ABSCHNITT 4 (Leitungsorgane und Amtsträger)
§ 16. Organe der Pfarrverwaltung sind:
A. Die Gesamtversammlung der Pfarrmitglieder, genannt Pfarrversammlung.
B. Der Kirchen-Pfarrgemeinderat.
C. Die Revisionskommission.
A. Pfarrversammlungen
§ 17. Pfarrversammlungen sind:
a) jährliche und
b) außerordentliche.
a) Jährliche Pfarrversammlung
§ 18. Den Zeitpunkt der Einberufung der jährlichen Pfarrversammlung bestimmt der Kirchen-Pfarrgemeinderat. Spätestens drei Wochen vor dem Tag der jährlichen Pfarrversammlung versendet der Kirchen-Pfarrgemeinderat Einladungen unter Angabe der zu behandelnden Punkte. Unabhängig davon kündigt der Vorsteher an drei Sonntagen vor der jährlichen Pfarrversammlung diese von der Kanzel nach dem Gottesdienst an.
§ 19. Den Vorsitz in der Pfarrversammlung führt der Vorsteher der Pfarrei oder – im Falle von Krankheit oder Abwesenheit – der ihn vertretende Priester. Ein Stellvertreter des Vorsitzenden wird von der Versammlung aus den Laien gewählt. Bei der Behandlung einer Angelegenheit, die den Vorsteher persönlich betrifft, sowie bei der Wahl von Kandidaten für den Klerus führt zwingend der Dekan oder eine andere vom regierenden Bischof bevollmächtigte Person den Vorsitz.
§ 20. In die Zuständigkeit der jährlichen Pfarrversammlung fallen:
a) Wahl des Kirchenältesten (Starosta), des Kirchen-Pfarrgemeinderats, der Revisionskommission und der Kuratoren (Popetschiteli);
b) Prüfung des Berichts des Kirchen-Pfarrgemeinderats über die Tätigkeit der Pfarrei im abgelaufenen Jahr;
c) Prüfung und Bestätigung des Berichts des Kirchenältesten und des Schatzmeisters;
d) Prüfung und Bestätigung des Berichts der Revisionskommission sowie des Haushaltsplans (Budget) für das kommende Jahr;
e) Festsetzung der Höhe der Mitgliedsbeiträge und anderer Formen der Selbstveranlagung;
f) Änderung der Pfarrsatzung.
Anmerkung 1: Fragen kanonischer Ordnung sowie Gegenstände, die die Jurisdiktion betreffen (§§ 1–10), fallen weder in die Zuständigkeit der jährlichen noch der außerordentlichen Pfarrversammlungen.

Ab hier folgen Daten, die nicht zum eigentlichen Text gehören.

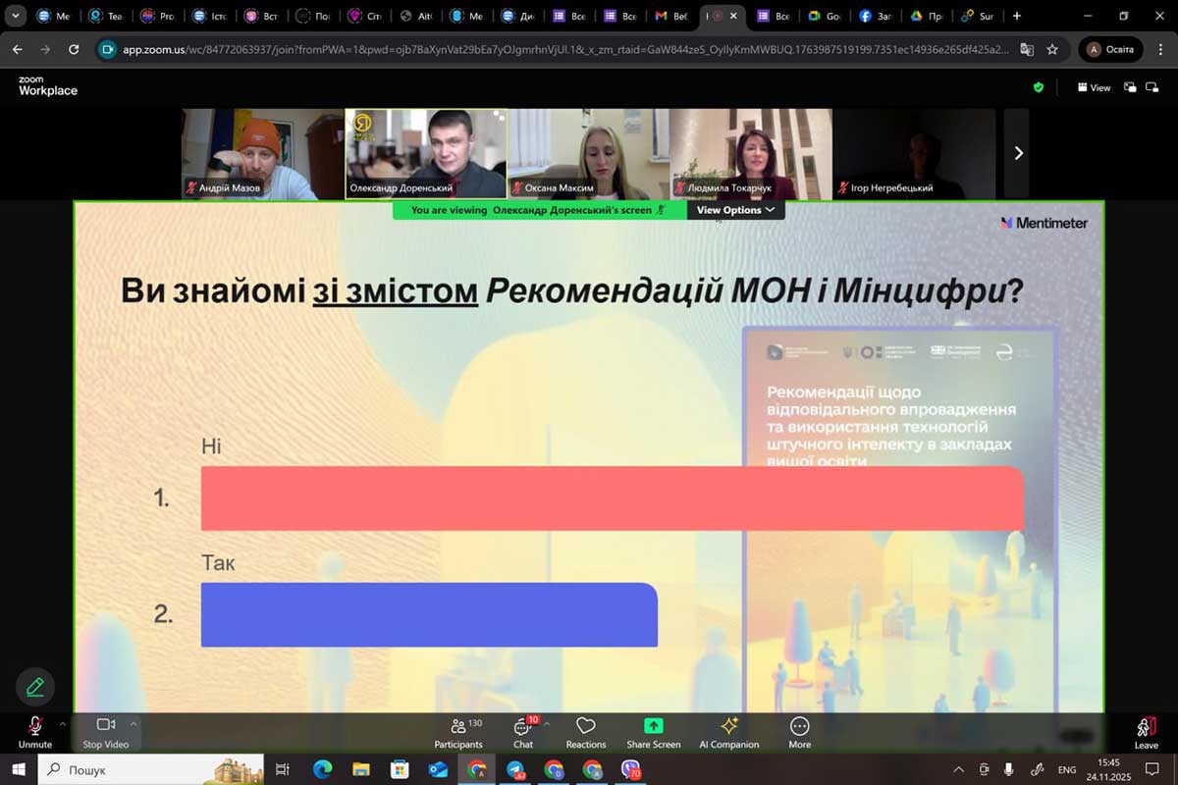The height and width of the screenshot is (785, 1178).
Task: Click the green annotate pencil icon
Action: click(35, 687)
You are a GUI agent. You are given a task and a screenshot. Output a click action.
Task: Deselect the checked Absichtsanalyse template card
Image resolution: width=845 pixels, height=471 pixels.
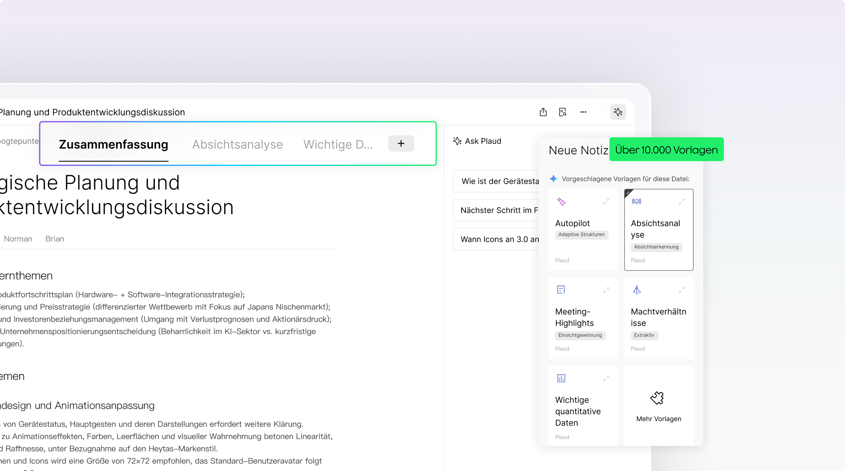point(658,230)
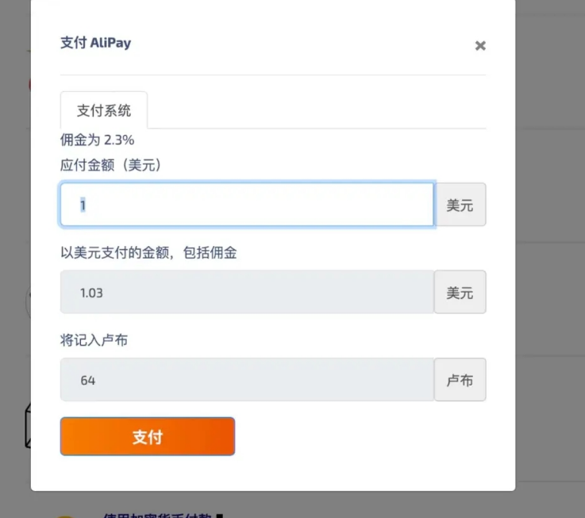Click the 支付 AliPay dialog title
The height and width of the screenshot is (518, 585).
pyautogui.click(x=96, y=43)
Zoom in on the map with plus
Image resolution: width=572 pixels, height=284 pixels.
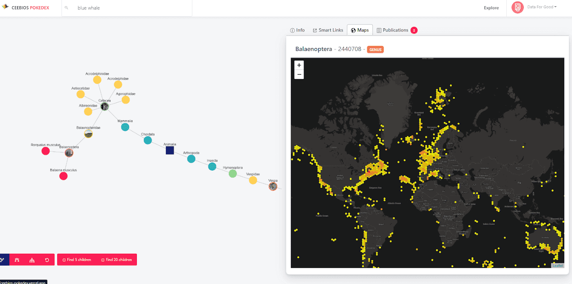299,65
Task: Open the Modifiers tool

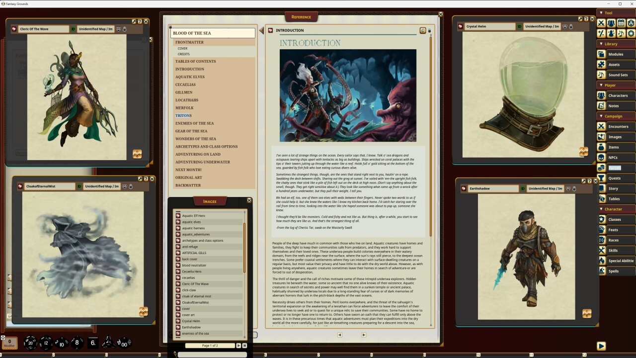Action: pos(601,33)
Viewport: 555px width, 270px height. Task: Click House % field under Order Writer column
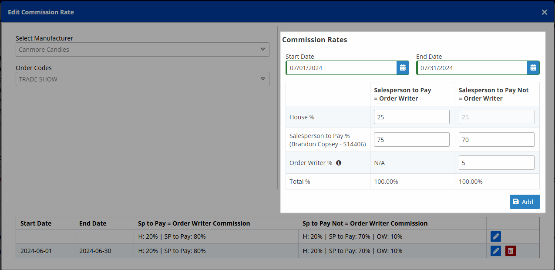(x=411, y=117)
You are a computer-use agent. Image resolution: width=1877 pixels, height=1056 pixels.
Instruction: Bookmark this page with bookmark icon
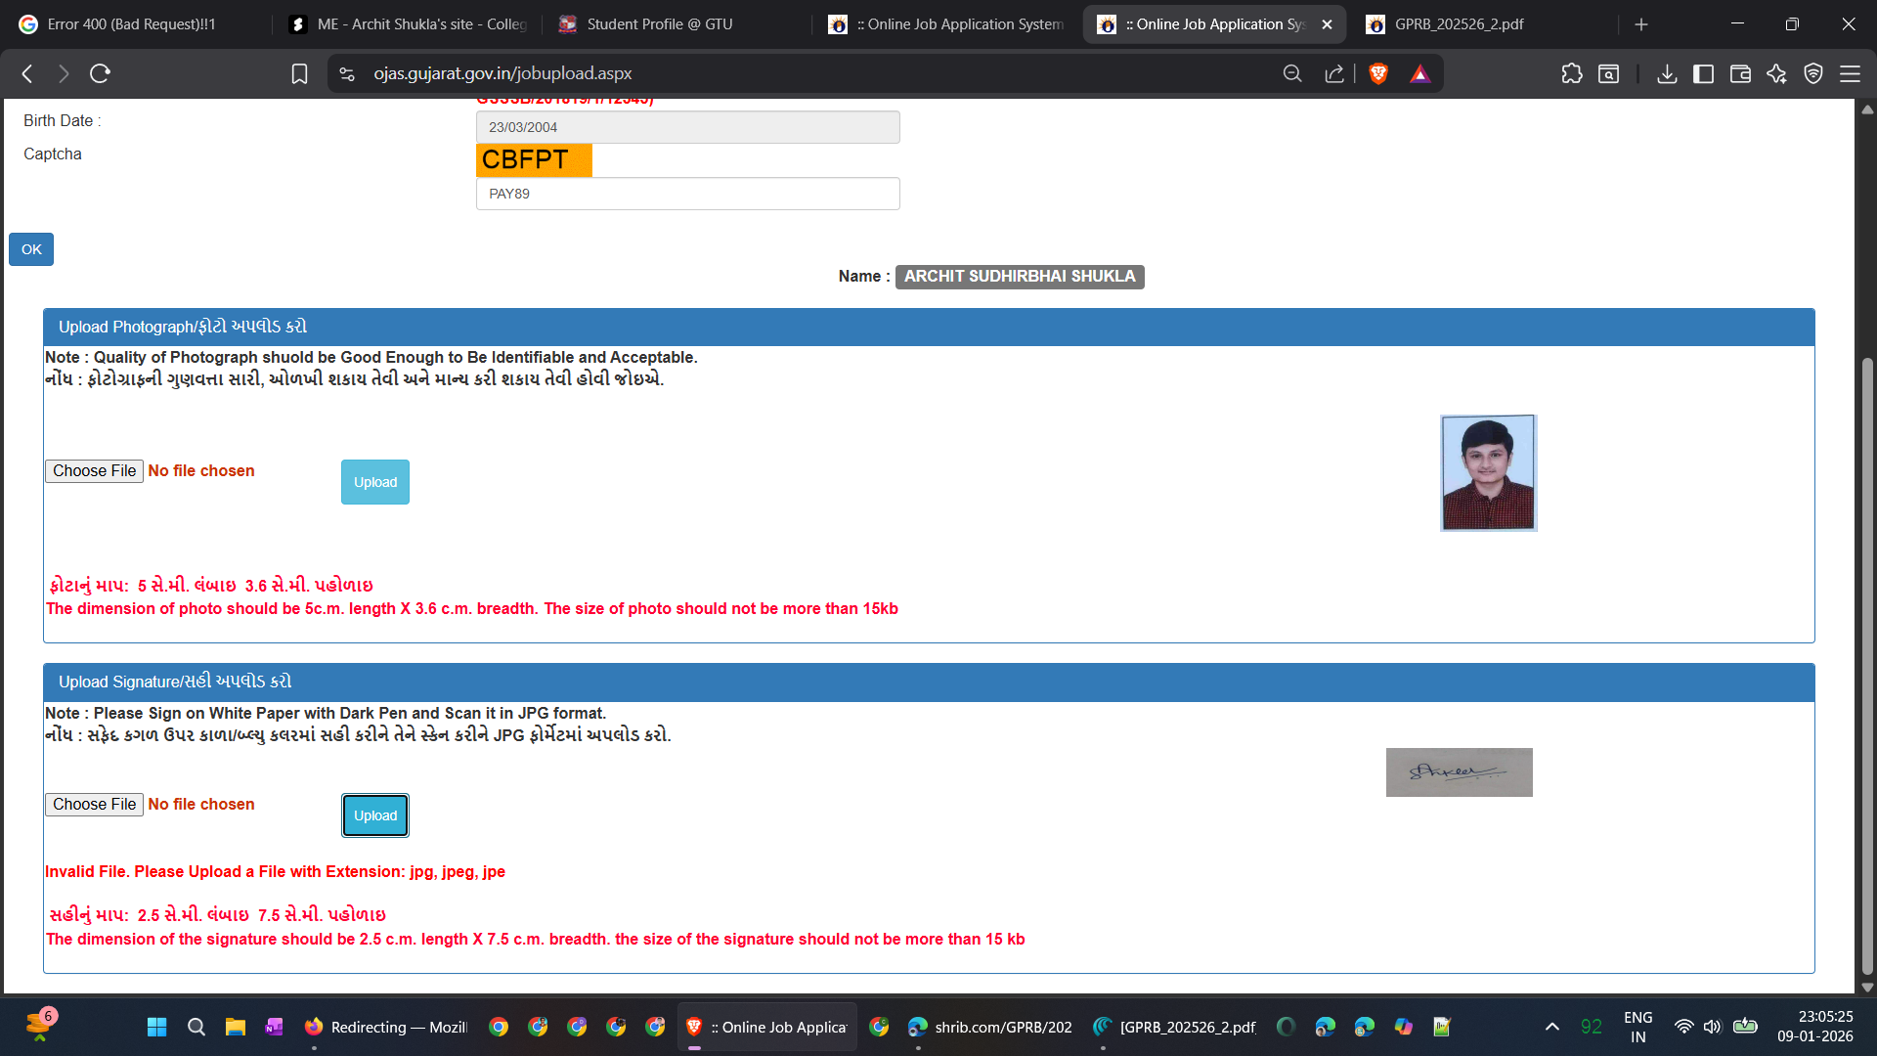click(x=299, y=73)
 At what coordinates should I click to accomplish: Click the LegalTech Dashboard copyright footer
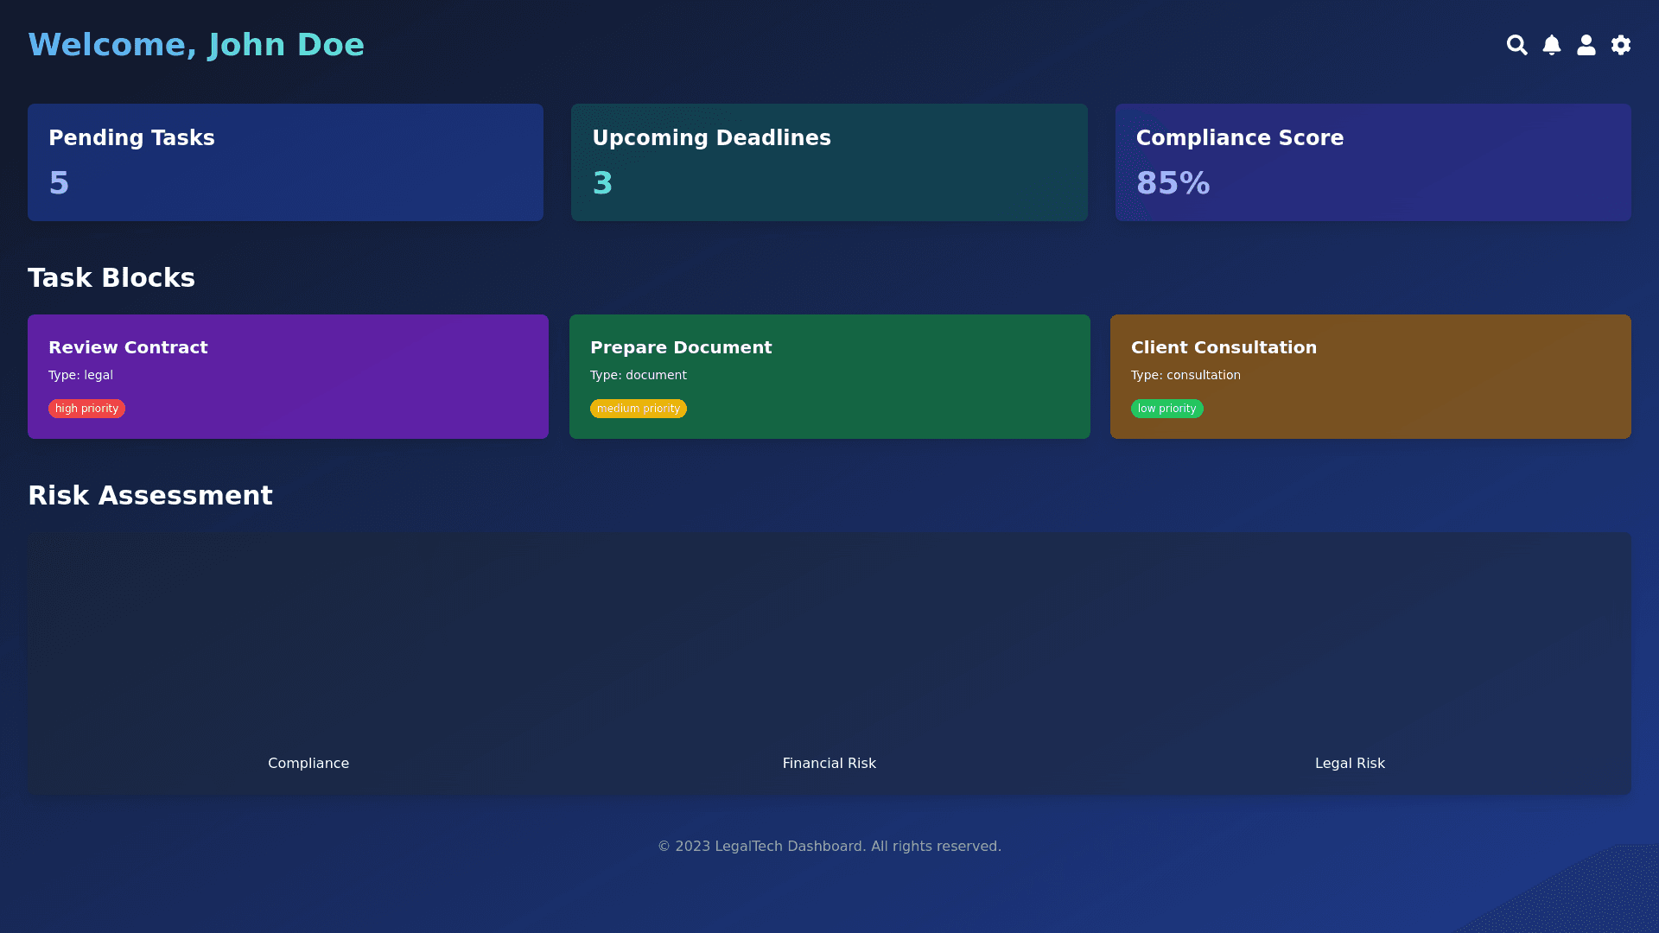tap(829, 847)
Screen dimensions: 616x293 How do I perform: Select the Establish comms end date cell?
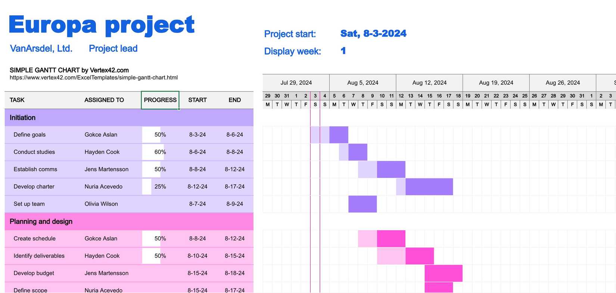point(234,169)
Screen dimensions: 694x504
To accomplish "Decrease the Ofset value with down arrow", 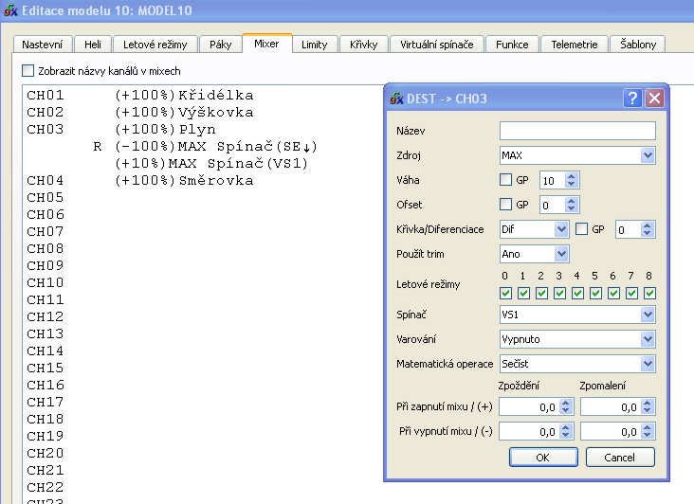I will [571, 208].
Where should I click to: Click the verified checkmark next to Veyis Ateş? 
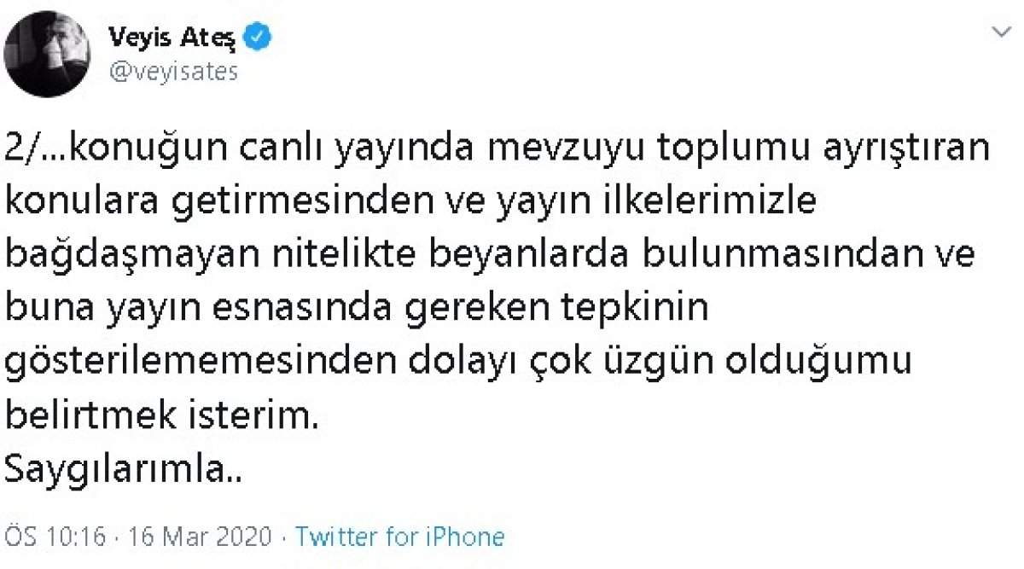click(x=259, y=36)
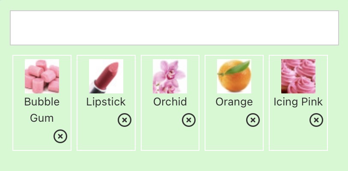The width and height of the screenshot is (348, 171).
Task: Select the orange fruit image
Action: point(234,76)
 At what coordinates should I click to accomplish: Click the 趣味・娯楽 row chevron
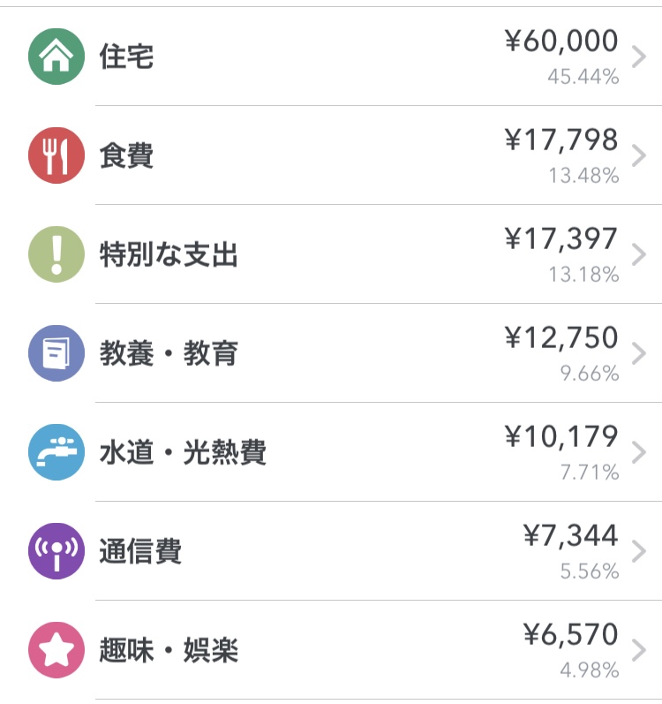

g) Behandlung anderer Fragen, die in der Tagesordnung der jährlichen Pfarrversammlung enthalten sind.
Anmerkung 2: Die jährliche Pfarrversammlung kann zu allgemeinen Fragen des christlichen Lebens und zu aktuellen Ereignissen Stellung nehmen, die das christliche Gewissen der Gläubigen berühren.
§ 21. Die jährliche Pfarrversammlung gilt als ordnungsgemäß zustande gekommen bei Anwesenheit von zwei Dritteln der Pfarrmitglieder.
Anmerkung 1: Wenn zur angesetzten Zeit die anwesenden Mitglieder nicht das erforderliche Quorum erreichen, wird für denselben Tag eine Stunde später eine zweite jährliche Pfarrversammlung angesetzt, die bei jeder Anzahl der erschienenen Mitglieder beschlussfähig ist. Dies muss in der Einladung ausdrücklich vermerkt werden.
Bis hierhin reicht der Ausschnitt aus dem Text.